With word of mouth being a key player in the beauty and fashion space, influencers from all of TikTok, YouTube and Instagram have only allowed knowledge of dupes to spread like wild fire, giving rise to the ‘Buy this – not this’ trend on social media. By seeing influencers advocate for lesser known products and brands, consumers’ need to research products are cut short and are more willing to trust dupes quickly. Moreover, blogs and websites such as ‘Dupe Shop’ and ‘Finding Favourites’ also help guide shoppers into finding the right imitation products. This has meant that the popularity of dupes now span beyond beauty, spilling onto other non-essential items that Brits are finding hard to forego, such as luxury fashion and homeware. Now sellers such as DHGate are enjoying a lot of attention from bargain hunters on TikTok.

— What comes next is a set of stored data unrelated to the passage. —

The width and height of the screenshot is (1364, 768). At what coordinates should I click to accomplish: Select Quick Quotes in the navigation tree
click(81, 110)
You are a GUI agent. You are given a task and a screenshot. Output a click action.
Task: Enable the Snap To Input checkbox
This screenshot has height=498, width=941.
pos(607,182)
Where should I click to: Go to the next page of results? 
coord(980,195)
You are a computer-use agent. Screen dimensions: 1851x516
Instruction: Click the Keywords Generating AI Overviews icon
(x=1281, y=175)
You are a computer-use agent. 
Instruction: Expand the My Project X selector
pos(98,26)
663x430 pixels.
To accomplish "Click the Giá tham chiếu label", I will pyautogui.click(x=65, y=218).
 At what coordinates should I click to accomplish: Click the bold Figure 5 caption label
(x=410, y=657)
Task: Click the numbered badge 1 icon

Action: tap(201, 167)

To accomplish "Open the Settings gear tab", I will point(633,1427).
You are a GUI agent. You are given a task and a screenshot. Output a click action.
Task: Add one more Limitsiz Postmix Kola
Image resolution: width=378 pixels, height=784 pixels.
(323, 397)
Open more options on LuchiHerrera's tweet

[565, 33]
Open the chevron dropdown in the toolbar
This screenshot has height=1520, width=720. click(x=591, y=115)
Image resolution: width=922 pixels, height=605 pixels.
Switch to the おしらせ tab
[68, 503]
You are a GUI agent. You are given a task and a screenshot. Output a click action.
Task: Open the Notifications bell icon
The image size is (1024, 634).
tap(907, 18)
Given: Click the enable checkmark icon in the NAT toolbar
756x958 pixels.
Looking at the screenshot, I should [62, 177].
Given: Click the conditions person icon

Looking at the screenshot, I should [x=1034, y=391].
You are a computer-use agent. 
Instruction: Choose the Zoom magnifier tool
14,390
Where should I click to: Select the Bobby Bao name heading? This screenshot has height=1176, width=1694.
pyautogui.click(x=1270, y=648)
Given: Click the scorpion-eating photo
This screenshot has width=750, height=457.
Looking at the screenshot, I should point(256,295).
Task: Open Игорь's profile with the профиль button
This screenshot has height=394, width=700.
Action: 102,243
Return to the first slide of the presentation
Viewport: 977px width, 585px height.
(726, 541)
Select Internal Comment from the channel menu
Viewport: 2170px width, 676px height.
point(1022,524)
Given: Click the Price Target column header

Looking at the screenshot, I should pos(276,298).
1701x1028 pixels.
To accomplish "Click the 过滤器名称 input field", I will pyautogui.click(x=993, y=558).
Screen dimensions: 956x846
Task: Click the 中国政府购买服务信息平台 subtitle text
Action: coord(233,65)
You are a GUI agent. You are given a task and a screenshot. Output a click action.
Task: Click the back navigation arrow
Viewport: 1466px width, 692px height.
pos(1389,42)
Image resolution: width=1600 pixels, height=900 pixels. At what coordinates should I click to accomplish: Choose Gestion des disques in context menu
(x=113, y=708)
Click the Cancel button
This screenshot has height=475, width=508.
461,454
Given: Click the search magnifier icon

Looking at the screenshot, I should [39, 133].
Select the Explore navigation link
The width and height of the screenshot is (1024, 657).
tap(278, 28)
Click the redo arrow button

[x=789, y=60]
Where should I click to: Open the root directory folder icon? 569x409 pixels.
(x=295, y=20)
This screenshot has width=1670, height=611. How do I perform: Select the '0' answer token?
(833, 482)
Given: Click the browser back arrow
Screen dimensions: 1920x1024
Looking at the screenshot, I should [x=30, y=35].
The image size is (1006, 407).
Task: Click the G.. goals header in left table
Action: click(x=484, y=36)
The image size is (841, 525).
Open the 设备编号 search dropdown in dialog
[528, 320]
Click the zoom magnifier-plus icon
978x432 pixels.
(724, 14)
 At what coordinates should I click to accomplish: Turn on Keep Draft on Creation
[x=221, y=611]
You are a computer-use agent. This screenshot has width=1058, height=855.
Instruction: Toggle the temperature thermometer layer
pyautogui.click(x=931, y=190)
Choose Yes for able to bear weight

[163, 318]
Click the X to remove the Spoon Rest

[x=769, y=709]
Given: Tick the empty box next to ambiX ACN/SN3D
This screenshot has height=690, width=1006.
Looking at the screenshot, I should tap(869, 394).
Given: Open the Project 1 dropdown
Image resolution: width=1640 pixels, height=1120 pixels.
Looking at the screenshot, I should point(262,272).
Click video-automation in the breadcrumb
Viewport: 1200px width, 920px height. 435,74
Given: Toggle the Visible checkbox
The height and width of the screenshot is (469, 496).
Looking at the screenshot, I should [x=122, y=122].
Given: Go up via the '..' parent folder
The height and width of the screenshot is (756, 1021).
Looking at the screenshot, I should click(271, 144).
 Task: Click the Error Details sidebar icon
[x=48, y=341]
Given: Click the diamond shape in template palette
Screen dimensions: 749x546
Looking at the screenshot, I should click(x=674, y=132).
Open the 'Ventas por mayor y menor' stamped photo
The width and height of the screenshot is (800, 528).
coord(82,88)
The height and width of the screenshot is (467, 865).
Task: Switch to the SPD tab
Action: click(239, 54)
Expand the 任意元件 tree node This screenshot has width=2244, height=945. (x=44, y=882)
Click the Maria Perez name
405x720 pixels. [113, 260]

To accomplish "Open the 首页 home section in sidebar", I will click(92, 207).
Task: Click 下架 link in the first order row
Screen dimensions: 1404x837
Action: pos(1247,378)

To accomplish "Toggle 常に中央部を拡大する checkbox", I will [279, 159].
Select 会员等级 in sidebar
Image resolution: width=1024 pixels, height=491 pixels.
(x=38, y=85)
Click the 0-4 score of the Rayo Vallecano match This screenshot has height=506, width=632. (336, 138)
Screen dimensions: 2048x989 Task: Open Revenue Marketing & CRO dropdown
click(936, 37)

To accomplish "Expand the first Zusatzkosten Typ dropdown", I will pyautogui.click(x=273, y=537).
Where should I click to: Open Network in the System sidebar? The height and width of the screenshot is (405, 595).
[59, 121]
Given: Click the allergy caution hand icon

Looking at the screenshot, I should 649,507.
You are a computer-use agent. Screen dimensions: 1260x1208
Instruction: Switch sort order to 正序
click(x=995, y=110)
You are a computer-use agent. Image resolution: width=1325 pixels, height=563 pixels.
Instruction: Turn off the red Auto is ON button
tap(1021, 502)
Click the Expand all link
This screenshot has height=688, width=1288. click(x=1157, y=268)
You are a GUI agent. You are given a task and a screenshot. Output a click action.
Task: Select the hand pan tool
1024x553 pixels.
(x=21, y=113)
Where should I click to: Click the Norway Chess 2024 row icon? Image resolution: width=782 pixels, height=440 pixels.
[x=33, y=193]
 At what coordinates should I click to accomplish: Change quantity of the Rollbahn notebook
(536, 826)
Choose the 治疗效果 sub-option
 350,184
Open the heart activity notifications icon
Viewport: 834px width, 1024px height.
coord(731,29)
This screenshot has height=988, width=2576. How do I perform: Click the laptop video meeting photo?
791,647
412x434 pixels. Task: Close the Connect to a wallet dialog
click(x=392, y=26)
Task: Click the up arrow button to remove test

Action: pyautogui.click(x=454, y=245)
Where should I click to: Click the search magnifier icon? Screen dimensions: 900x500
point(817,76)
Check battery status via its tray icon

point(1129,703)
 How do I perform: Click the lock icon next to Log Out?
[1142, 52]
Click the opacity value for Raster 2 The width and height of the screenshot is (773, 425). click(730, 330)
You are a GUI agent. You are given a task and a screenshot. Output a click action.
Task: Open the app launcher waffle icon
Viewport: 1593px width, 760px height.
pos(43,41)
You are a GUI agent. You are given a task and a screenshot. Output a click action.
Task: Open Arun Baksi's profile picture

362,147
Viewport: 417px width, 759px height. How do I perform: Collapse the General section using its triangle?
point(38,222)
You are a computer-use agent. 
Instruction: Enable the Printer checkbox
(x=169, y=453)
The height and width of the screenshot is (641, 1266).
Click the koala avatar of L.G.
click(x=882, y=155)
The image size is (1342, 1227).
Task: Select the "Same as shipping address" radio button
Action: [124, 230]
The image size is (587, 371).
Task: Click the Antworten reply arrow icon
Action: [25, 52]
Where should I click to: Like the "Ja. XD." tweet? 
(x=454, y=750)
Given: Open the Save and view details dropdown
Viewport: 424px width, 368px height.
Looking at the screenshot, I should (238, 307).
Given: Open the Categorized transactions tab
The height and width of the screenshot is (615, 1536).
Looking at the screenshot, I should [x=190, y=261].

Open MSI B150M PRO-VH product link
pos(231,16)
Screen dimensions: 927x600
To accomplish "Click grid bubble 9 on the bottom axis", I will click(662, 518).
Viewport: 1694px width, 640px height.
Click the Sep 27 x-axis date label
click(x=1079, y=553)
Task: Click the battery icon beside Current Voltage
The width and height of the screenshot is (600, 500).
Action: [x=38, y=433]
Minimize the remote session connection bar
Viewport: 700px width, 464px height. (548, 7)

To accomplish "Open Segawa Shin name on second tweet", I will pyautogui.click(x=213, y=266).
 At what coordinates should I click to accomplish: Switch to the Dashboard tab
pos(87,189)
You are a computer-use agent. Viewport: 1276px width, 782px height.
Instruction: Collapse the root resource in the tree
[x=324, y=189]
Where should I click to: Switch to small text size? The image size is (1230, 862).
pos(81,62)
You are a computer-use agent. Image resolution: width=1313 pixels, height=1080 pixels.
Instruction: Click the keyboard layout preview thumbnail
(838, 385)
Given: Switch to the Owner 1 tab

Besides the illegality of counterfeit luxury items, it also signals to consumers’ waning brand loyalty. Turned off with the idea of giving their hard-earned money to large corporations and brand names, cluttered markets such as beauty and fashion which offer many different options to the everyday shopper are seeing consumers prioritise their financial security and seeking the thrill of a bargain.

However, dupes also have their own shortcomings and are not a one sized fits all solution to all shoppers’ necessities. Besides the implications of quality issues, there is also a stigma with buying dupes, especially if they are visibly an imitation product.

What this teaches all brands, whether they are budget-based or high end – is that consumers’ priorities are shifting. Where quality, sustainability and brand reputation might have been important before, current economic and political climates are certainly morphing consumers’ shopping behaviours.